### Task directions
Please copy every line from the following entries in which the word "text" appears.

(Saved data entries)
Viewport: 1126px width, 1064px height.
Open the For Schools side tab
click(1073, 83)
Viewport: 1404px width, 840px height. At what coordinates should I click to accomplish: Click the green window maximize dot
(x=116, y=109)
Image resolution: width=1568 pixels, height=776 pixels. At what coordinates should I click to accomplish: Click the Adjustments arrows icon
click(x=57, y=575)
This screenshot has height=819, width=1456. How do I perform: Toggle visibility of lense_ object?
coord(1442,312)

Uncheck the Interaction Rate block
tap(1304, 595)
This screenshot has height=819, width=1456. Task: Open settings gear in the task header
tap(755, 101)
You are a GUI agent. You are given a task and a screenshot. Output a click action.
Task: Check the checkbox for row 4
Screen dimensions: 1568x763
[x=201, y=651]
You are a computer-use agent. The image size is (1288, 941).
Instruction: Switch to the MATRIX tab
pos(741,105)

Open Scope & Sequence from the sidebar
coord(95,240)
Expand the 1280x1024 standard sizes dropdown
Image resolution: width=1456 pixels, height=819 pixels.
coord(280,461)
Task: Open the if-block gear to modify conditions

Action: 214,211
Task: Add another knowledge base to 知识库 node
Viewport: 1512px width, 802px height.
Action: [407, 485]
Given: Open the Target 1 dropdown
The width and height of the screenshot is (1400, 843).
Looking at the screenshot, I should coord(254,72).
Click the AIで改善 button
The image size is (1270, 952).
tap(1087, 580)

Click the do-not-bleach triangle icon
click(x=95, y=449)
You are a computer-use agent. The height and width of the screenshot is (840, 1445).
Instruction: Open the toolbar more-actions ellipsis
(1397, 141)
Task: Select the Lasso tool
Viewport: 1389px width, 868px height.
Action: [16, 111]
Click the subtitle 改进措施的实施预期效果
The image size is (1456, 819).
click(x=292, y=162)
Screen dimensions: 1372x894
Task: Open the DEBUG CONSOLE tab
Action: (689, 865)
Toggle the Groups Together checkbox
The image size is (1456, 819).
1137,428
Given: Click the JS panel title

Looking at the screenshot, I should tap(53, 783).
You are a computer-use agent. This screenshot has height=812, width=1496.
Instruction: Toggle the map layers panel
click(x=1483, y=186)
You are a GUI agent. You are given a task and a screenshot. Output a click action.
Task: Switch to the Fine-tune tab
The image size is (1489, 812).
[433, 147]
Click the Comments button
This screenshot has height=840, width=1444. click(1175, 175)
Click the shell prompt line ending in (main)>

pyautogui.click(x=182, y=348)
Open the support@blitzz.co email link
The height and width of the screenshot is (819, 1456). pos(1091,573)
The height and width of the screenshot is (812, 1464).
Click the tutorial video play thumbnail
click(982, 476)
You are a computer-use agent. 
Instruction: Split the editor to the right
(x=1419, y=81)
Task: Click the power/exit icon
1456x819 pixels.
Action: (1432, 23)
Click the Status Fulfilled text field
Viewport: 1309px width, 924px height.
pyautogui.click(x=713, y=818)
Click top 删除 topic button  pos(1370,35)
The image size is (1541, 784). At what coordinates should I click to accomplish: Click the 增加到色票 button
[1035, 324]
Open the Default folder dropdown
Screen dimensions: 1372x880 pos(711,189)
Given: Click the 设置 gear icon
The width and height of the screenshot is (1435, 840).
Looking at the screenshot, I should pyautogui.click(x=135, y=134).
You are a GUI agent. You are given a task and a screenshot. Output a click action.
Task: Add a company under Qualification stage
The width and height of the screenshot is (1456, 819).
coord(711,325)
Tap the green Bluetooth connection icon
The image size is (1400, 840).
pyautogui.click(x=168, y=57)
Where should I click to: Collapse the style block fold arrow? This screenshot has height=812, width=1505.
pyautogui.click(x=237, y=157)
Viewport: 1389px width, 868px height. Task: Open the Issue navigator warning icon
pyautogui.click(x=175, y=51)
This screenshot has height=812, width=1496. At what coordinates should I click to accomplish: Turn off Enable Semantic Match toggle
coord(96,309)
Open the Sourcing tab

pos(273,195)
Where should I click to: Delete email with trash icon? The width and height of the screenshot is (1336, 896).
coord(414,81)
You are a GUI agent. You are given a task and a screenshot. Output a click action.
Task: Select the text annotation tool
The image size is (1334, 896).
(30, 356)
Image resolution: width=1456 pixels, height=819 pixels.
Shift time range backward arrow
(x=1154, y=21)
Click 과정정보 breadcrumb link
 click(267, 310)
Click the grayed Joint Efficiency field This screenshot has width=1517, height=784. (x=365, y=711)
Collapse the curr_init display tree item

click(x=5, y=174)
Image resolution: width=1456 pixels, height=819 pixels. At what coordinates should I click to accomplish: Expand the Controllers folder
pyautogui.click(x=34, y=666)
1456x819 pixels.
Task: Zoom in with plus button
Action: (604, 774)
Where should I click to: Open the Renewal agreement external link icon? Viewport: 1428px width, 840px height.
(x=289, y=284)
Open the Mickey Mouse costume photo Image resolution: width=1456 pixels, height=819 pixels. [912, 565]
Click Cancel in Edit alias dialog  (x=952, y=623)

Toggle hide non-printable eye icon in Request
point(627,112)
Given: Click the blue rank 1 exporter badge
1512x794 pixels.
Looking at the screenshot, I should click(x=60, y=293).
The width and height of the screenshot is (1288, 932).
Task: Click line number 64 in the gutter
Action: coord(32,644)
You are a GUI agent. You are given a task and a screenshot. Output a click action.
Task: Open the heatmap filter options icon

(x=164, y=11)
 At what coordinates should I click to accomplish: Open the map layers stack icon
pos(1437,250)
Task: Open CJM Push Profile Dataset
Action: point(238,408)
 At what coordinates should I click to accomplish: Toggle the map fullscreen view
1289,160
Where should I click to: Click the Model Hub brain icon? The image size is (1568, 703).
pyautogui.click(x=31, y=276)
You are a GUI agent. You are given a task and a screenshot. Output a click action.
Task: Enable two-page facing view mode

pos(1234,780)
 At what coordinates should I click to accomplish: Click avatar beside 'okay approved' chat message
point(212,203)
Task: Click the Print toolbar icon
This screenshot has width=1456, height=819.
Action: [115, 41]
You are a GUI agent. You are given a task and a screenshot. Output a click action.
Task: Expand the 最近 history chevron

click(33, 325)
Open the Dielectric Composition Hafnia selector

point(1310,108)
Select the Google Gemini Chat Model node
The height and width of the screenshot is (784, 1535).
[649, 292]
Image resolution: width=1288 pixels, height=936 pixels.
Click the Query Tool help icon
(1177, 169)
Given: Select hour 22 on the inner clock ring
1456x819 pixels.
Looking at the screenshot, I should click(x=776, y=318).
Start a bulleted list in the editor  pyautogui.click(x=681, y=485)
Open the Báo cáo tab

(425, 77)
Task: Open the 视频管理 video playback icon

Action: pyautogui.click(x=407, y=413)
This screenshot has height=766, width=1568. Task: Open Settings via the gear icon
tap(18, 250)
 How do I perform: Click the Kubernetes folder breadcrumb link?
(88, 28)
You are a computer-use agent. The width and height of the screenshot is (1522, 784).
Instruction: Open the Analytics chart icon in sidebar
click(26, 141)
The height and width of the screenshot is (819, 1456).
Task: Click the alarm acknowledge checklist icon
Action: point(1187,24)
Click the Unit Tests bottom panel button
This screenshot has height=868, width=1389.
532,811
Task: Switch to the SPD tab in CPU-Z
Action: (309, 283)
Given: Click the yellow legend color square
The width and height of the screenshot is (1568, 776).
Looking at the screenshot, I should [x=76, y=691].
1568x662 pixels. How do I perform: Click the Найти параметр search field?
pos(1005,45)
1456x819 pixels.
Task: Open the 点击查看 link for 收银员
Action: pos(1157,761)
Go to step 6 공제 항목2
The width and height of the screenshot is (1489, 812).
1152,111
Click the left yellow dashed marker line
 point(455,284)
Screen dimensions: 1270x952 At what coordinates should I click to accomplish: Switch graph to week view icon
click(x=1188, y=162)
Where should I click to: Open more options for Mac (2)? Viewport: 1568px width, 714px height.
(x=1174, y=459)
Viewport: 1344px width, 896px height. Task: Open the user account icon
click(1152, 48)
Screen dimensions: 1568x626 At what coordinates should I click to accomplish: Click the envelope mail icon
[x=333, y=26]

### Output below
Click the Status Fulfilled text field
Task: Select the text annotation tool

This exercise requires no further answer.